By Satyen K. Bordoloi
Film: "The Smurfs";
Cast: Neil Patrick Harris, Hank Azaria, Jayme Mays;
Voiceovers: Jonathan Winters, Anton Yelchin, Fred Armisen;
Director: Raja Gosnell;
There are films which smack in the beginning, often even before the crisis is established, and make you predict the end. As an experienced viewer, you are aware this is the case with 95 percent films and that it is not the destination, but the film's journey that truly matters. The journey through Smurf land is filled with clean, well humoured moments that will charm families.
Trying to escape the stupidly evil wizard Gargamel (Hank Azaria) six little, blue, happy creatures called The Smurfs are transported from their magical land to New York. They land in the home of marketing executive Patrick (Neil Patrick Harris). With the wizard close on their heels, the Smurfs have to find a way to get back home, and quick.
One of the strongest elements that a film with a predictable story needs to have is some unbelievably adorable characters. This film has a 'Smurf' full of these cuteness.
The usual suspects, the six Smurfs are obviously cute. Yet, the funniest one of the lot is the evil, laughing kitty. Never after the cute cat in Shrek, has there been such an adorable feline in filmdom. Pair him with a dumb-witted master who is supposed to be a wizard, and you have a laugh riot blowing.
The sub-plots and twists in the tale are expected and though there is a very high overdose of 'smurfy' terms, its delicate handling by director Raja Gosness ensures this does not get to you.
Though a film that stays literally true to the one created by the writer of Smurfs, Peyo, (like in a popular animated series of the '80s and a film) would have been wonderful, this one - a mix of live action and animation - works as well.

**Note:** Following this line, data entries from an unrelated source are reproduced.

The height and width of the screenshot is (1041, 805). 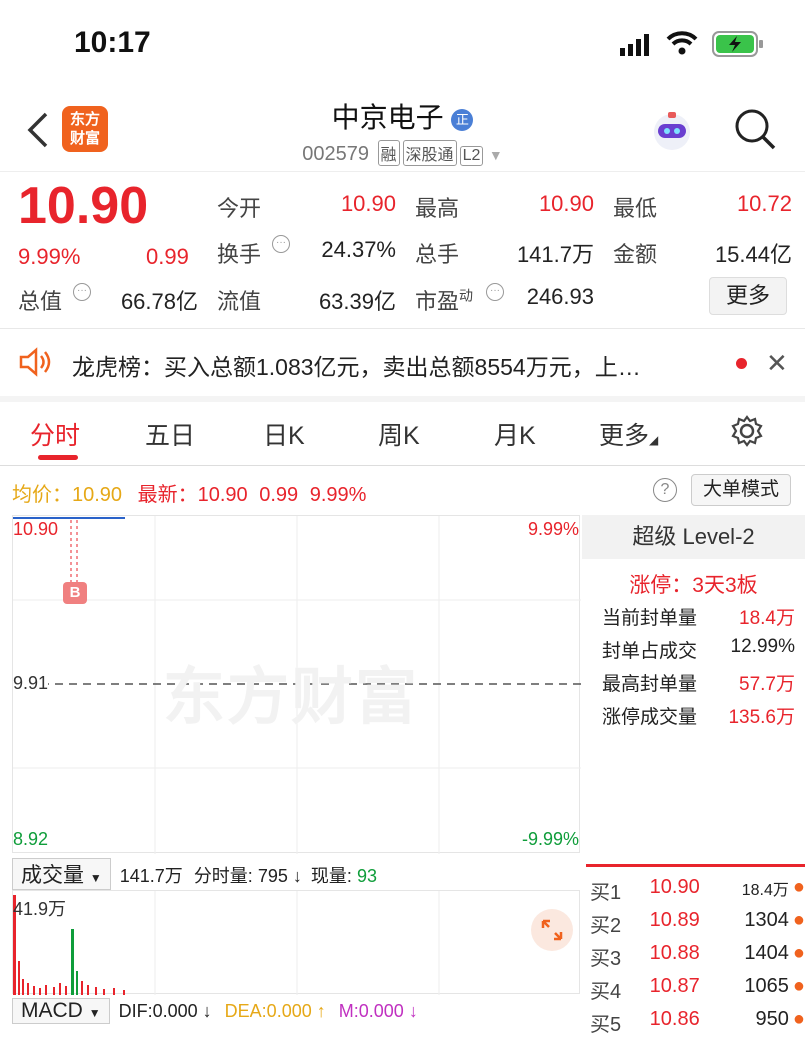 What do you see at coordinates (338, 495) in the screenshot?
I see `latest-pct: 9.99%` at bounding box center [338, 495].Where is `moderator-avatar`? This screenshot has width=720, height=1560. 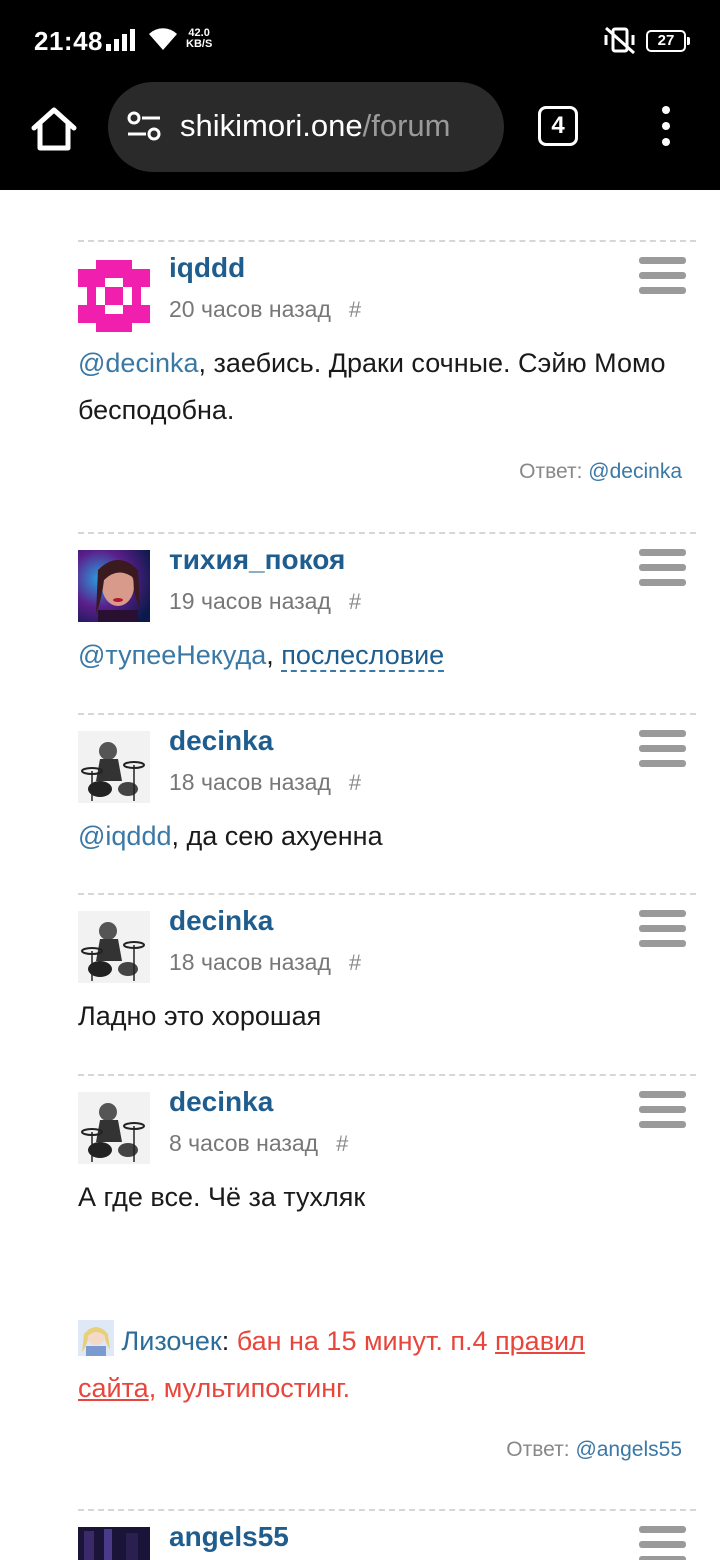
moderator-avatar is located at coordinates (96, 1338).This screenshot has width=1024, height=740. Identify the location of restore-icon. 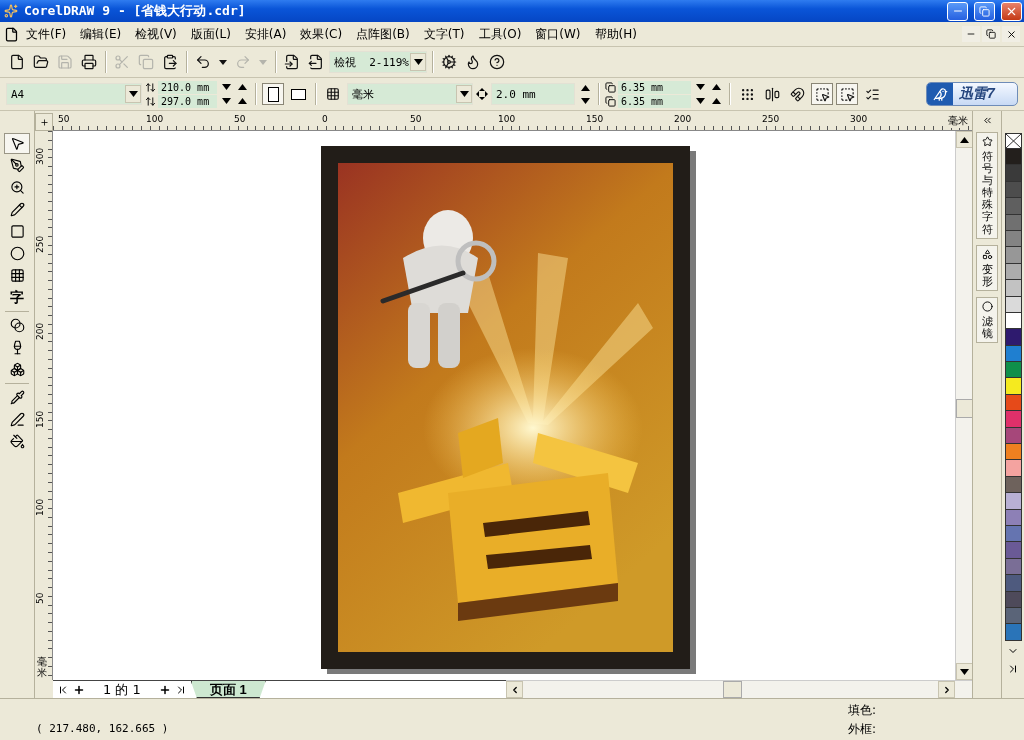
(984, 11).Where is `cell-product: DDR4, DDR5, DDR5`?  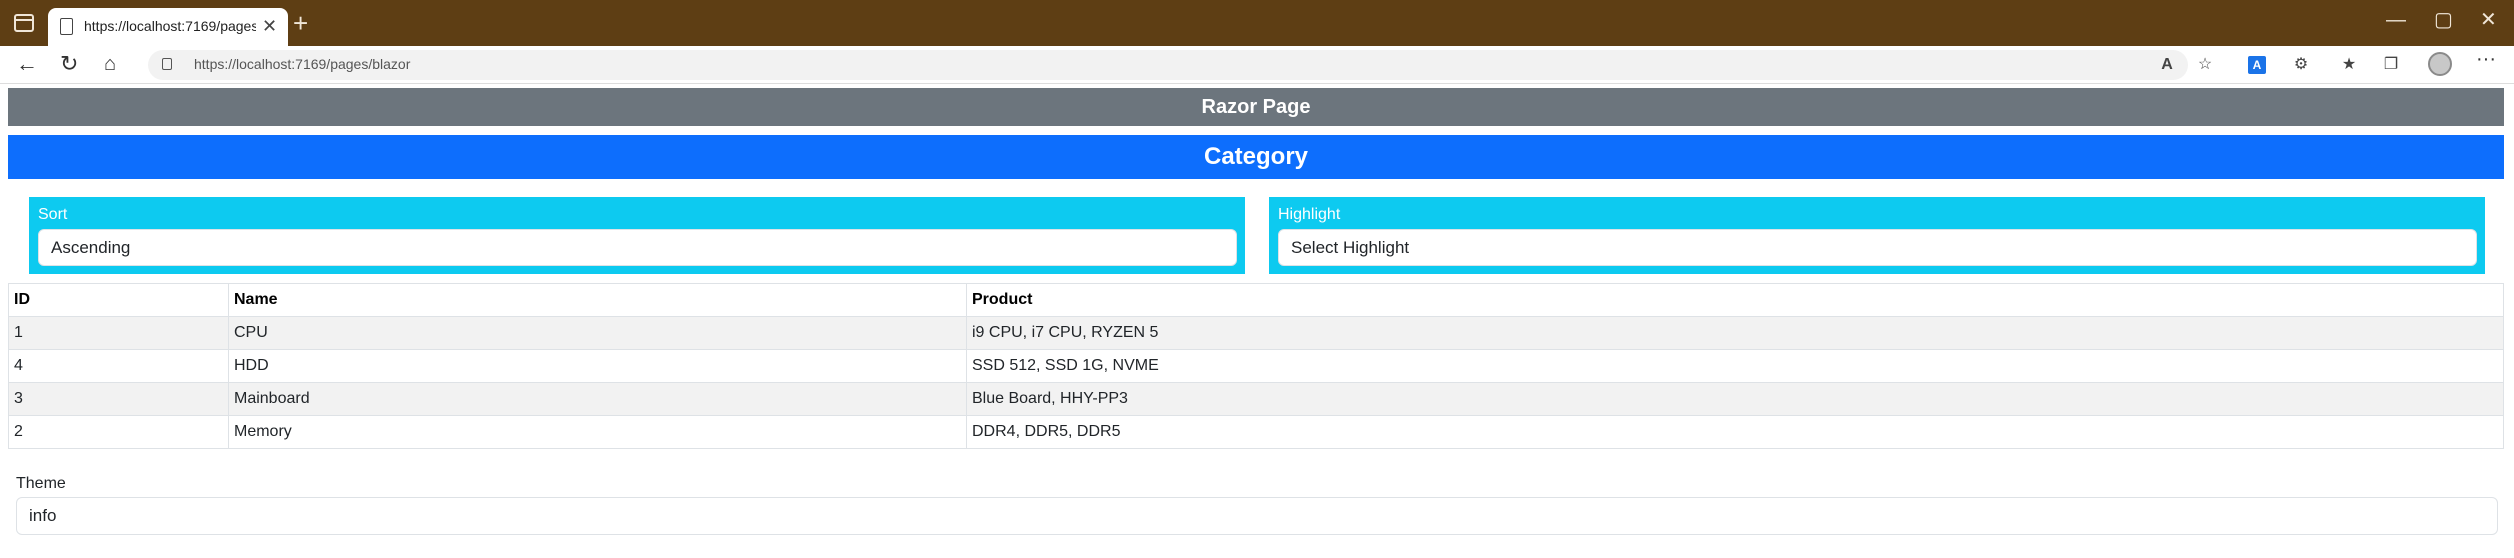 cell-product: DDR4, DDR5, DDR5 is located at coordinates (1735, 432).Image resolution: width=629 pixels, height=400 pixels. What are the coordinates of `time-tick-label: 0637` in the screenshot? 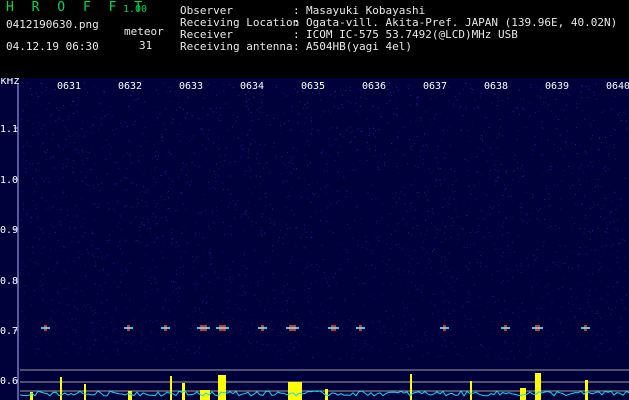 It's located at (435, 86). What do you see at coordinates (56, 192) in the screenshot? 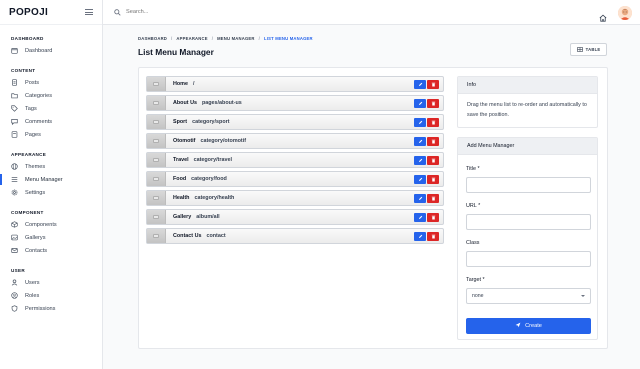
I see `sidebar-item-settings: Settings` at bounding box center [56, 192].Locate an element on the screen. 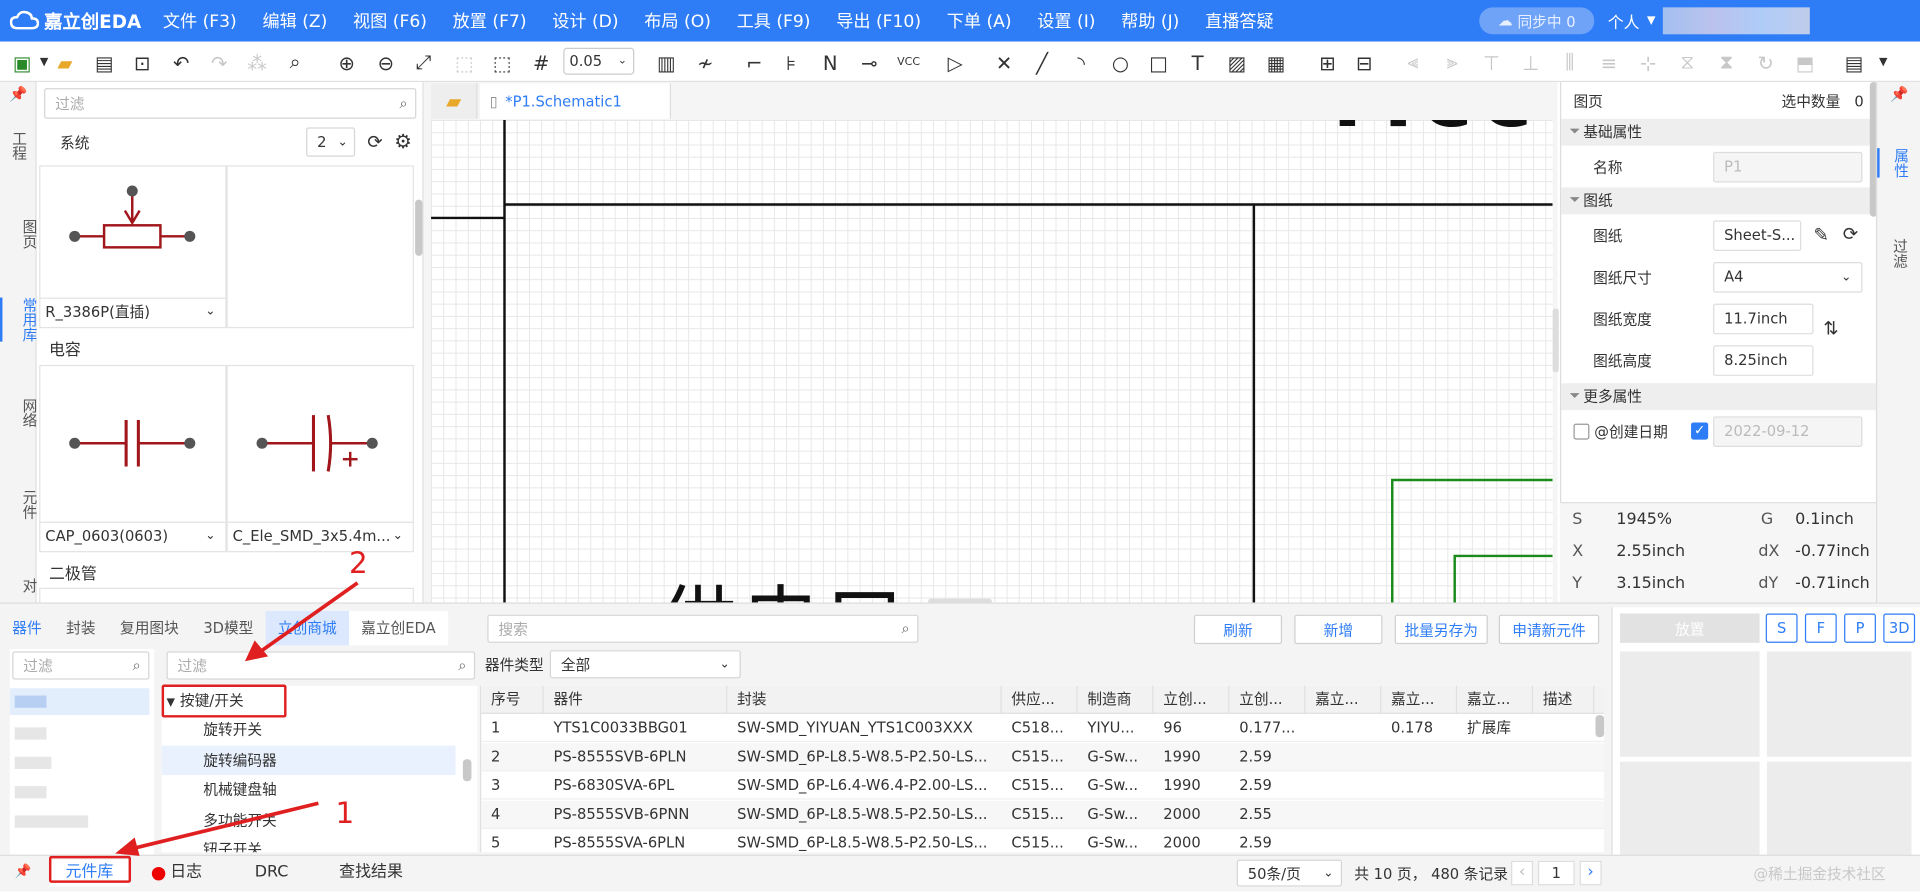 This screenshot has height=892, width=1920. zoom-out-icon: ⊖ is located at coordinates (386, 62).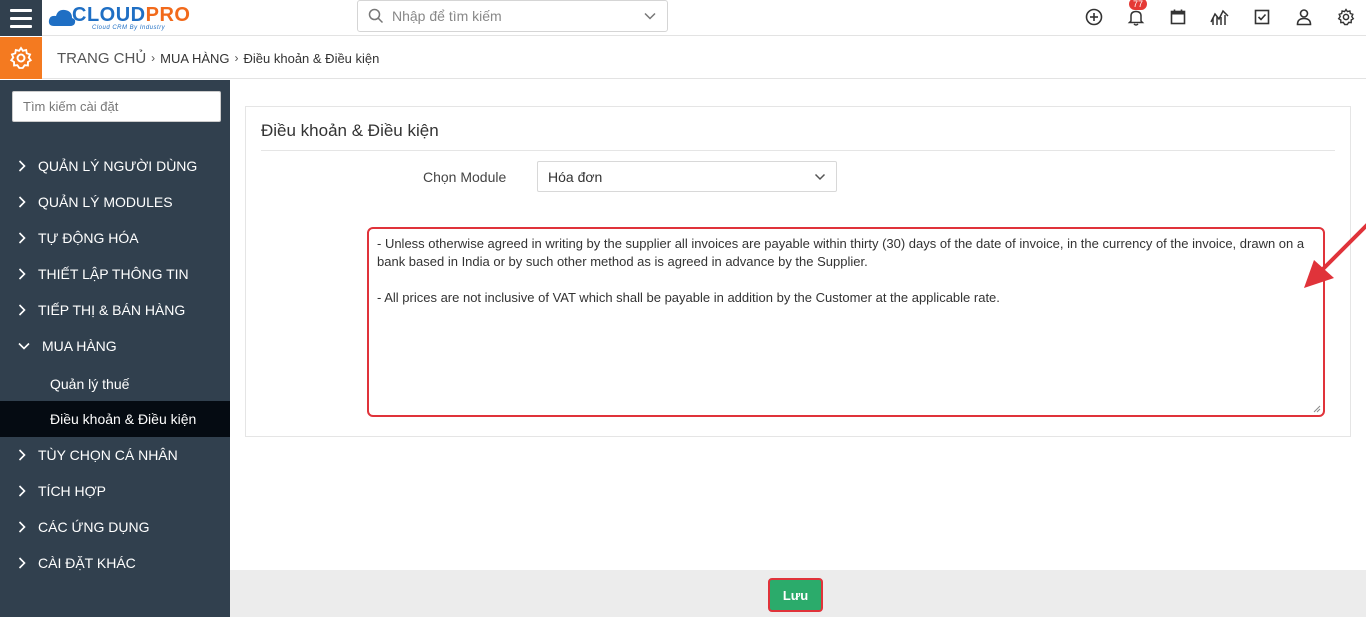 The height and width of the screenshot is (617, 1366). I want to click on divider, so click(798, 150).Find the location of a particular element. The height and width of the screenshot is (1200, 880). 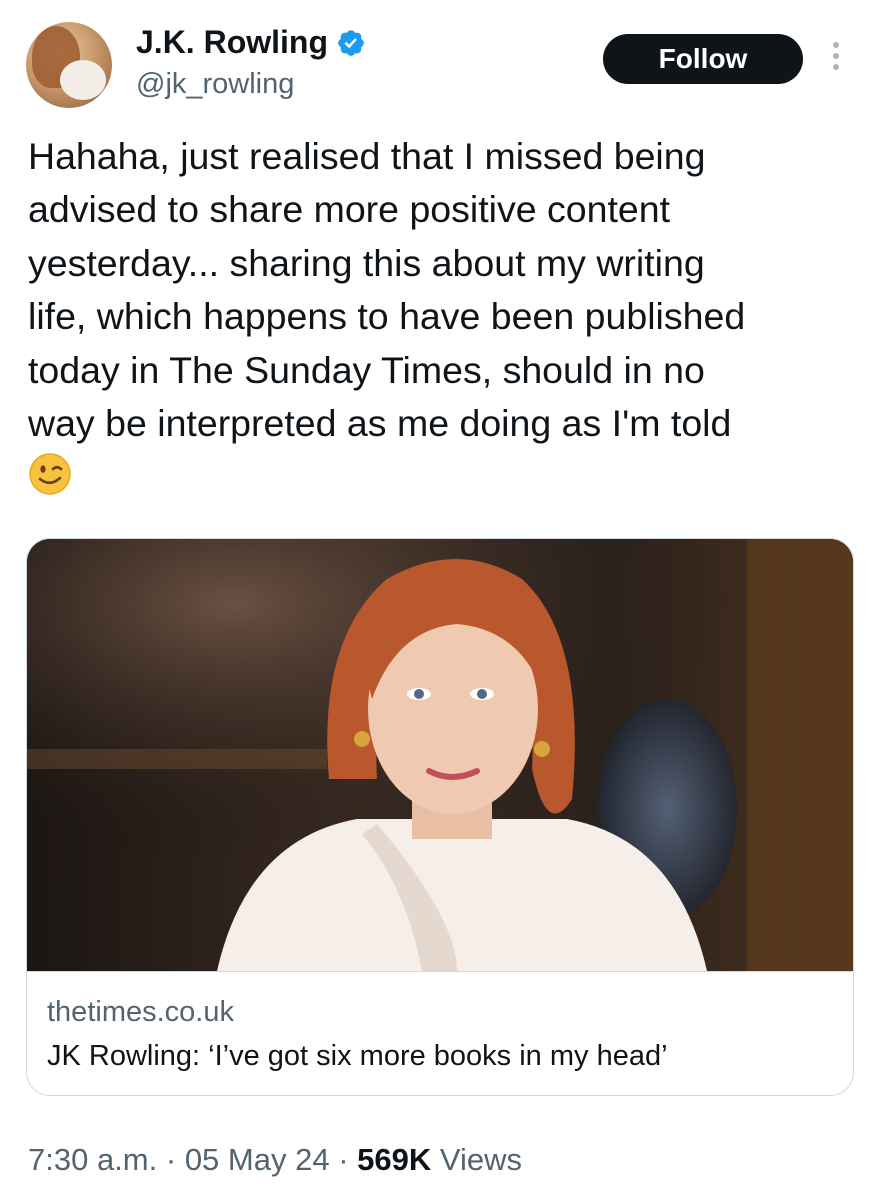

link-domain: thetimes.co.uk is located at coordinates (140, 1012).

There have been a decent number of films with the mix of live action and animation in recent times like "Alvin and the Chipmunks", "Garfield", and "Hop", all three directed by one man - Tim Hill. Yet, this is the best of the lot and a welcome addition to a sub-genre that saw its peak in the '50s but seems to have lost its sheen in recent times despite advances in CGI.
"The Smurfs" is a fun film meant purely as a family entertainer with the cuteness of a "Home Alone" and "Babe" where everything is gimmicky and beyond proportions. And just like in these two films, the director knows his limits and 'where' and 'why' and most importantly, 'how' not to cross over those limits.